▸ **WHAT IS REQUIRED**
Every entry below must appear again, exactly as written.

▸ **TASK DATA**
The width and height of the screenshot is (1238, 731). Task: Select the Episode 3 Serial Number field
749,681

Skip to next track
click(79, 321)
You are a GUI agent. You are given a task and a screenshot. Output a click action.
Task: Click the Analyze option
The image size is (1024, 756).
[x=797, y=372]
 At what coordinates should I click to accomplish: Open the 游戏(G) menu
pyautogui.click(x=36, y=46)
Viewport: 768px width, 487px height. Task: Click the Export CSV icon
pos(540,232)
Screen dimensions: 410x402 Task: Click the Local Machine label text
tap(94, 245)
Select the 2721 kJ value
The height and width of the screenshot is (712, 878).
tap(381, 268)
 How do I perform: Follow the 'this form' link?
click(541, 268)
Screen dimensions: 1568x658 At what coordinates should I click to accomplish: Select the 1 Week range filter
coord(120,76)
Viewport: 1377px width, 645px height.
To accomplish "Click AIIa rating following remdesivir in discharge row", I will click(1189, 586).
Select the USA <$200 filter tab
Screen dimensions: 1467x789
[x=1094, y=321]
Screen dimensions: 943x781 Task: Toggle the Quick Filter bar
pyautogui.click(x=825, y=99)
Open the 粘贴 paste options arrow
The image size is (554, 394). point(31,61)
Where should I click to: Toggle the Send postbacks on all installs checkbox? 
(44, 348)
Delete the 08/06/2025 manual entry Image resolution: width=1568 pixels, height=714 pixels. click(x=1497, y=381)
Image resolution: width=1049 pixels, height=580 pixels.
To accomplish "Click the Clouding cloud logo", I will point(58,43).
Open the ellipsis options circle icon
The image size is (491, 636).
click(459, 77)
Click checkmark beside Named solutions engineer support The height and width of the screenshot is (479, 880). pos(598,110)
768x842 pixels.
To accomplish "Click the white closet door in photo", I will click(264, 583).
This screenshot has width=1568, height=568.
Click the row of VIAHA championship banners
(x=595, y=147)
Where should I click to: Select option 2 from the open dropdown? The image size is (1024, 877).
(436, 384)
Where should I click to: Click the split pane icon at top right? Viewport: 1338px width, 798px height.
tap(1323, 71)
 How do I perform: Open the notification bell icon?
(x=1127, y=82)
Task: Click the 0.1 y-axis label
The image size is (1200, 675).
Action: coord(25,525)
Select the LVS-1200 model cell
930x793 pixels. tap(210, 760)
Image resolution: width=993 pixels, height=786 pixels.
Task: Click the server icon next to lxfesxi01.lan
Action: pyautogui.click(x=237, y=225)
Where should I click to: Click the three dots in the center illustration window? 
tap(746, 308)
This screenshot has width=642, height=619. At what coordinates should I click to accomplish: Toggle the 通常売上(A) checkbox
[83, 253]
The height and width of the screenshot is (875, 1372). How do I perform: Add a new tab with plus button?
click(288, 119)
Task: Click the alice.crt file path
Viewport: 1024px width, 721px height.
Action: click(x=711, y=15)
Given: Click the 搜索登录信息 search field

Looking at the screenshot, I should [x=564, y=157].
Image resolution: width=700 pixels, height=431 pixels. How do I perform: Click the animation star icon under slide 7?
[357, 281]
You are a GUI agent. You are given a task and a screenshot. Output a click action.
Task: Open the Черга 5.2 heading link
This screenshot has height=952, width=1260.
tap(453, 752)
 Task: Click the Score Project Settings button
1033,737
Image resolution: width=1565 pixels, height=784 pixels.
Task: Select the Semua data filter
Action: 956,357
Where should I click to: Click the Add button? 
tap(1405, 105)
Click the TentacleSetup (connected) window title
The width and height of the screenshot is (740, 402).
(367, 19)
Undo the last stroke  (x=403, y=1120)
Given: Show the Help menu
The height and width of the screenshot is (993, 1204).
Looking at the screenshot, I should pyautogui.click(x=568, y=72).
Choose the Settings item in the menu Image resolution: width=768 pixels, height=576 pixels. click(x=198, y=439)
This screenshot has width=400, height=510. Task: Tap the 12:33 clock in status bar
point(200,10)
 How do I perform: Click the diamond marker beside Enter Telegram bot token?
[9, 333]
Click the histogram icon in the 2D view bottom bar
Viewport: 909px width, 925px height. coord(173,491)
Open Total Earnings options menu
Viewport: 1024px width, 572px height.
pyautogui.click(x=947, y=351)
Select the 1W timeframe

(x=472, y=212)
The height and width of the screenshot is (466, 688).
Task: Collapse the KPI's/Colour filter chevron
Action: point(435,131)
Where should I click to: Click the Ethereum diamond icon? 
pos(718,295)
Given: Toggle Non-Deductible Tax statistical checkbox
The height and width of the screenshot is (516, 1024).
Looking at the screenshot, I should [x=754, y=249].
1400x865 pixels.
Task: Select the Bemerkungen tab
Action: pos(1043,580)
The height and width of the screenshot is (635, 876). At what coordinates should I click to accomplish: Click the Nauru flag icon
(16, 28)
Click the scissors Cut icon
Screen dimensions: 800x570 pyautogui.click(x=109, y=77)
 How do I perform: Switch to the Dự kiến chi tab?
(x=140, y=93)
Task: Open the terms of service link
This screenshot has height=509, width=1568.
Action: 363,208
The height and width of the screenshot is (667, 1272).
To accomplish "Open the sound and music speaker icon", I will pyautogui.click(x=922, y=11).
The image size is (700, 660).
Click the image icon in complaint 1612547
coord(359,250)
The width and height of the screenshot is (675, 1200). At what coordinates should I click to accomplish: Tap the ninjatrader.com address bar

▸ **WRITTEN RESPONSE**
The width and height of the screenshot is (1238, 731). Task: Select the Episode 3 Serial Number field
749,681

Skip to next track
click(79, 321)
You are a GUI agent. You are given a task and a screenshot. Output a click action.
Task: Click the Analyze option
The image size is (1024, 756).
[x=797, y=372]
 At what coordinates should I click to accomplish: Open the 游戏(G) menu
pyautogui.click(x=36, y=46)
Viewport: 768px width, 487px height. Task: Click the Export CSV icon
pos(540,232)
Screen dimensions: 410x402 Task: Click the Local Machine label text
tap(94, 245)
Select the 2721 kJ value
The height and width of the screenshot is (712, 878).
tap(381, 268)
 How do I perform: Follow the 'this form' link?
click(541, 268)
Screen dimensions: 1568x658 At what coordinates should I click to accomplish: Select the 1 Week range filter
coord(120,76)
Viewport: 1377px width, 645px height.
To accomplish "Click AIIa rating following remdesivir in discharge row", I will click(1189, 586).
Select the USA <$200 filter tab
Screen dimensions: 1467x789
[x=1094, y=321]
Screen dimensions: 943x781 Task: Toggle the Quick Filter bar
pyautogui.click(x=825, y=99)
Open the 粘贴 paste options arrow
The image size is (554, 394). point(31,61)
Where should I click to: Toggle the Send postbacks on all installs checkbox? 
(44, 348)
Delete the 08/06/2025 manual entry Image resolution: width=1568 pixels, height=714 pixels. click(x=1497, y=381)
Image resolution: width=1049 pixels, height=580 pixels.
To accomplish "Click the Clouding cloud logo", I will point(58,43).
Open the ellipsis options circle icon
The image size is (491, 636).
click(459, 77)
Click checkmark beside Named solutions engineer support The height and width of the screenshot is (479, 880). pos(598,110)
768x842 pixels.
To accomplish "Click the white closet door in photo", I will click(264, 583).
This screenshot has width=1568, height=568.
Click the row of VIAHA championship banners
(x=595, y=147)
Where should I click to: Select option 2 from the open dropdown? The image size is (1024, 877).
(436, 384)
Where should I click to: Click the split pane icon at top right? Viewport: 1338px width, 798px height.
tap(1323, 71)
 How do I perform: Open the notification bell icon?
(x=1127, y=82)
Task: Click the 0.1 y-axis label
The image size is (1200, 675).
Action: coord(25,525)
Select the LVS-1200 model cell
930x793 pixels. tap(210, 760)
Image resolution: width=993 pixels, height=786 pixels.
Task: Click the server icon next to lxfesxi01.lan
Action: pyautogui.click(x=237, y=225)
Where should I click to: Click the three dots in the center illustration window? 
tap(746, 308)
This screenshot has width=642, height=619. At what coordinates should I click to accomplish: Toggle the 通常売上(A) checkbox
[83, 253]
The height and width of the screenshot is (875, 1372). How do I perform: Add a new tab with plus button?
click(288, 119)
Task: Click the alice.crt file path
Viewport: 1024px width, 721px height.
Action: click(x=711, y=15)
Given: Click the 搜索登录信息 search field

Looking at the screenshot, I should [x=564, y=157].
Image resolution: width=700 pixels, height=431 pixels. How do I perform: Click the animation star icon under slide 7?
[357, 281]
You are a GUI agent. You are given a task and a screenshot. Output a click action.
Task: Open the Черга 5.2 heading link
This screenshot has height=952, width=1260.
tap(453, 752)
 Task: Click the Score Project Settings button
1033,737
Image resolution: width=1565 pixels, height=784 pixels.
Task: Select the Semua data filter
Action: 956,357
Where should I click to: Click the Add button? 
tap(1405, 105)
Click the TentacleSetup (connected) window title
The width and height of the screenshot is (740, 402).
(367, 19)
Undo the last stroke  (x=403, y=1120)
Given: Show the Help menu
The height and width of the screenshot is (993, 1204).
Looking at the screenshot, I should pyautogui.click(x=568, y=72).
Choose the Settings item in the menu Image resolution: width=768 pixels, height=576 pixels. click(x=198, y=439)
This screenshot has width=400, height=510. Task: Tap the 12:33 clock in status bar
point(200,10)
 How do I perform: Click the diamond marker beside Enter Telegram bot token?
[9, 333]
Click the histogram icon in the 2D view bottom bar
Viewport: 909px width, 925px height. coord(173,491)
Open Total Earnings options menu
Viewport: 1024px width, 572px height.
pyautogui.click(x=947, y=351)
Select the 1W timeframe

(x=472, y=212)
The height and width of the screenshot is (466, 688).
Task: Collapse the KPI's/Colour filter chevron
Action: point(435,131)
Where should I click to: Click the Ethereum diamond icon? 
pos(718,295)
Given: Toggle Non-Deductible Tax statistical checkbox
The height and width of the screenshot is (516, 1024).
Looking at the screenshot, I should [x=754, y=249].
1400x865 pixels.
Task: Select the Bemerkungen tab
Action: pos(1043,580)
The height and width of the screenshot is (635, 876). At what coordinates should I click to accomplish: Click the Nauru flag icon
(16, 28)
Click the scissors Cut icon
Screen dimensions: 800x570 pyautogui.click(x=109, y=77)
 How do I perform: Switch to the Dự kiến chi tab?
(x=140, y=93)
Task: Open the terms of service link
This screenshot has height=509, width=1568.
Action: 363,208
The height and width of the screenshot is (667, 1272).
To accomplish "Open the sound and music speaker icon", I will pyautogui.click(x=922, y=11).
The image size is (700, 660).
Click the image icon in complaint 1612547
coord(359,250)
The width and height of the screenshot is (675, 1200). At what coordinates should I click to accomplish: Tap the ninjatrader.com address bar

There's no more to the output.